Problem description:
Your answer must be the records below, given again exactly, with no pictures in it.

*** Opening Data to process ***

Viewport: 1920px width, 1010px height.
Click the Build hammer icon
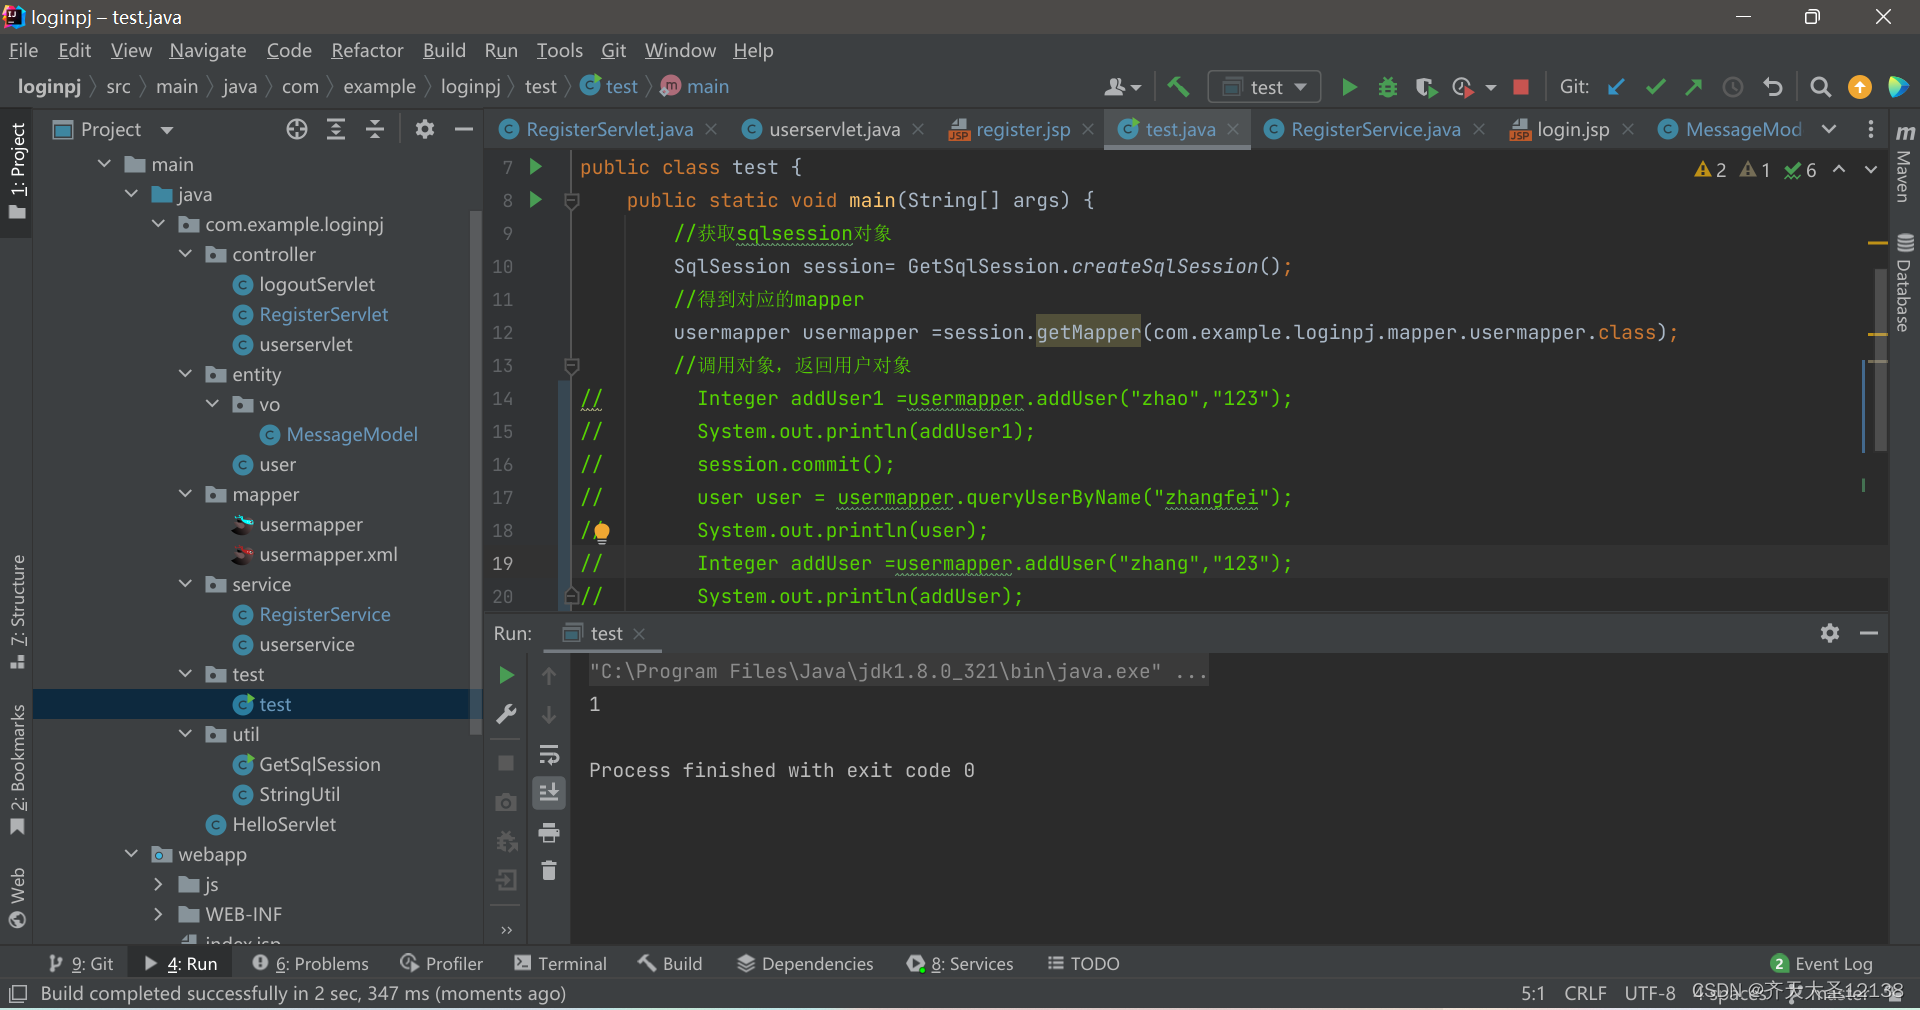click(1178, 88)
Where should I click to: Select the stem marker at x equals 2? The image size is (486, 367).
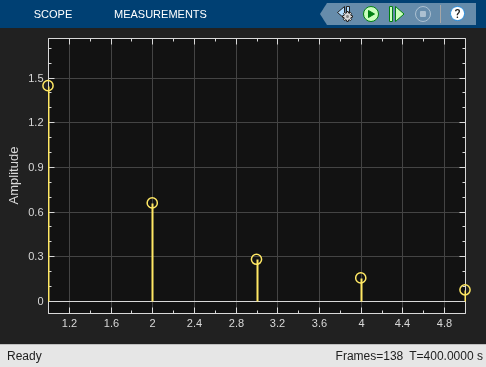click(x=152, y=203)
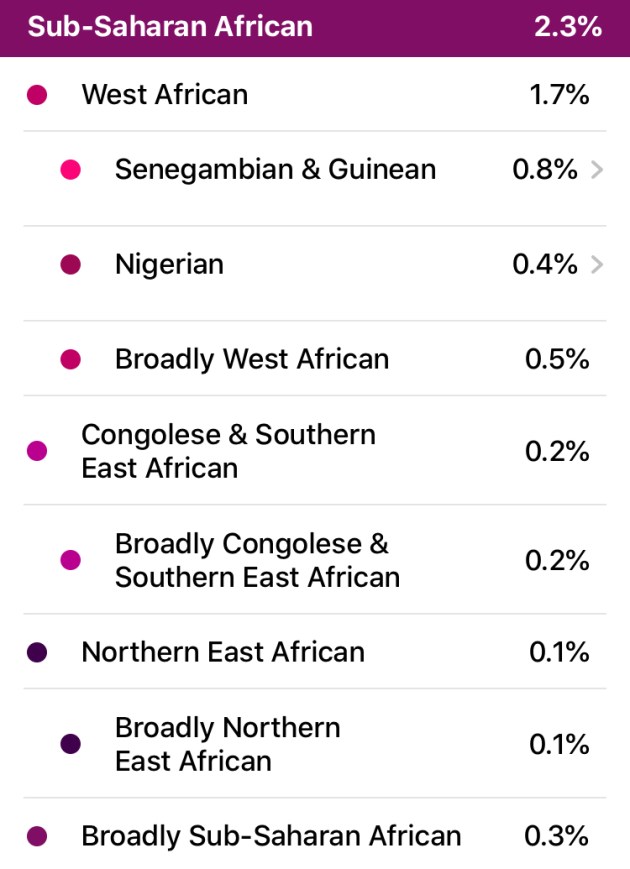The width and height of the screenshot is (630, 869).
Task: Select Broadly Congolese & Southern East African
Action: pyautogui.click(x=257, y=560)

*** Closing Data to process ***

Finished task:
Viewport: 1920px width, 1010px height.
Click the Build hammer icon
click(1178, 88)
Where should I click to: Select the stem marker at x equals 2? The image size is (486, 367).
click(x=152, y=203)
The width and height of the screenshot is (630, 869).
Task: Select Broadly Congolese & Southern East African
Action: pyautogui.click(x=257, y=560)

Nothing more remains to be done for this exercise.